ピース オブ クロス――3つの古布の物語

上月くるを

第1話 プロローグ






 魚は跳ね 綿花は育つ。

 夏の暮らしはたやすい。

 そのうえ パパは金持ちでママは美人。

 だから ぼうや、泣かないでおやすみ。

 だれもおまえを傷つけたりはしないよ。

 成長したおまえが 大きく羽をひろげ、

 歌いながら空に飛び立つその朝までは、

 パパとママがそばで守ってあげるから。

         (『Summertime』)



 

 上野公園や目黒川の桜が爛漫に咲き競う、2022年4月1日――


 東京お台場で開かれた骨董市に、真剣なまなざしの金髪青年のすがたがあった。

 青い眸がとらえているのは、ちぎれ、ほつれ、破け、欠片になった古布の群れ。


 うず高く積まれた藍木綿の山は、藍白、白藍、薄藍、藤鼠、青藍、藍鼠、紺藍、藍鉄……微妙に異なる色調が、愛用した人生や使いこまれた時間を物語っている。

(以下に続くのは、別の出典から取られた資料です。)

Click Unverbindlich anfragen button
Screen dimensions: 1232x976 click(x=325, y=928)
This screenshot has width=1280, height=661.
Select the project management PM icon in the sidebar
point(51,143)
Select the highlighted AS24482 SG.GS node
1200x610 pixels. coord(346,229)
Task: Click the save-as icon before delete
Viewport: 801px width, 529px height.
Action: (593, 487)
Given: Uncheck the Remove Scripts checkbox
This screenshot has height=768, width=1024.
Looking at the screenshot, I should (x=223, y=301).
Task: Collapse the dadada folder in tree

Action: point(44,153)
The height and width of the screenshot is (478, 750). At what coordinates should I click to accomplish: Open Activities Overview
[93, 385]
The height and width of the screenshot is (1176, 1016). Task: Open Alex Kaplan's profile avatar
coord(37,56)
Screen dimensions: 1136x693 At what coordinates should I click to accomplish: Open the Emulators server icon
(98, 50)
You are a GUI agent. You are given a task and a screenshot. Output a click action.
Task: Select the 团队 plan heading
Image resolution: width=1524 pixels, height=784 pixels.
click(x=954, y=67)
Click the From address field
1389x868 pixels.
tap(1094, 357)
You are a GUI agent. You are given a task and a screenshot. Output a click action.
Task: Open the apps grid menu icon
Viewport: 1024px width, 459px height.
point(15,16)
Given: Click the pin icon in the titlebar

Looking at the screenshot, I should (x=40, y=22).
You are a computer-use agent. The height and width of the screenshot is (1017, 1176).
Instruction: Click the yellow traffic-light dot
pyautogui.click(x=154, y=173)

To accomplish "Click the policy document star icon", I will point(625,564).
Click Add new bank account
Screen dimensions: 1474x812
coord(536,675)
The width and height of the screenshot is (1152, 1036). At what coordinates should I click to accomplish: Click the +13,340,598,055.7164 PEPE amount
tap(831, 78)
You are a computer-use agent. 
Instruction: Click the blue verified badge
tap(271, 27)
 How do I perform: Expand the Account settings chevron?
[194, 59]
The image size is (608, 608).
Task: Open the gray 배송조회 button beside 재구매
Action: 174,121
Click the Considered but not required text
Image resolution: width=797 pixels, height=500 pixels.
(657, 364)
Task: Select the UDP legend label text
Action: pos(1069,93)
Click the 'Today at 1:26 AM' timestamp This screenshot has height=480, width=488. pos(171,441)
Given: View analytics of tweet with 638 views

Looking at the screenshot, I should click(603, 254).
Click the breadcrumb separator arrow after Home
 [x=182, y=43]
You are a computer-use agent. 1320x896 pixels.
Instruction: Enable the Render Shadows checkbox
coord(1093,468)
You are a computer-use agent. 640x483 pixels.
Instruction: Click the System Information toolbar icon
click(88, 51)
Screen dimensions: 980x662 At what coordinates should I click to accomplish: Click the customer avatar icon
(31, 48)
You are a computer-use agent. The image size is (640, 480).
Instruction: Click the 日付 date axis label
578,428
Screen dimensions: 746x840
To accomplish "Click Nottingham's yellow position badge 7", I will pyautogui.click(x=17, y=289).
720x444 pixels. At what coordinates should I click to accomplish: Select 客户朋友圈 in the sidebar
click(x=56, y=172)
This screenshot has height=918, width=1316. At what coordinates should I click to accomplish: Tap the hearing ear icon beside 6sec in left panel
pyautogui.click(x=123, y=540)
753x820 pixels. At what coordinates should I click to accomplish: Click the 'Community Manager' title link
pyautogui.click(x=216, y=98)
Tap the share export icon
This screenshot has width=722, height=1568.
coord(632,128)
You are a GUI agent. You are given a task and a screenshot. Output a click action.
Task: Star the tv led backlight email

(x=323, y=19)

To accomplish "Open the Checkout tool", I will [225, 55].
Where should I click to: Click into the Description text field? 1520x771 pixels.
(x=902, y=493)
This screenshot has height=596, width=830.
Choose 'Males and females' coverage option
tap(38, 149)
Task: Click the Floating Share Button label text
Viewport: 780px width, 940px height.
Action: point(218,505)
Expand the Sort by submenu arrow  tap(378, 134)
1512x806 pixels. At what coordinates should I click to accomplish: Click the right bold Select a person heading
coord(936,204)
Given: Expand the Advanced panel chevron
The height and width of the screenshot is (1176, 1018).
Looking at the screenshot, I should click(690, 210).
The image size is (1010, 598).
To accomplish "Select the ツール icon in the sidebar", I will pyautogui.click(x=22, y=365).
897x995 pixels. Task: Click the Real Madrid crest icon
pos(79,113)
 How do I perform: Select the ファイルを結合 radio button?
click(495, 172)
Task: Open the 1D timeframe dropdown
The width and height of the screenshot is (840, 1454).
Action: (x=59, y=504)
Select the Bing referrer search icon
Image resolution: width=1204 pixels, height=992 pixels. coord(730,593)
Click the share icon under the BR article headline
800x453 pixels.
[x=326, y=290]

 テレビのワイドショーの取材クルーが近づき、異国の青年にマイクを向ける。


「フェア アー ユー フロム?」

「アイム フロム ユーエスエー」


「なんのために、この骨董市に?」

「歴史感のある古い布をさがしに」


 サンフランシスコのリーバイスから派遣されたデザイナーは、人種や国籍や歳月を超えダメージジーンズの上で独自の世界を創造する古布の奇跡を飄々と語った。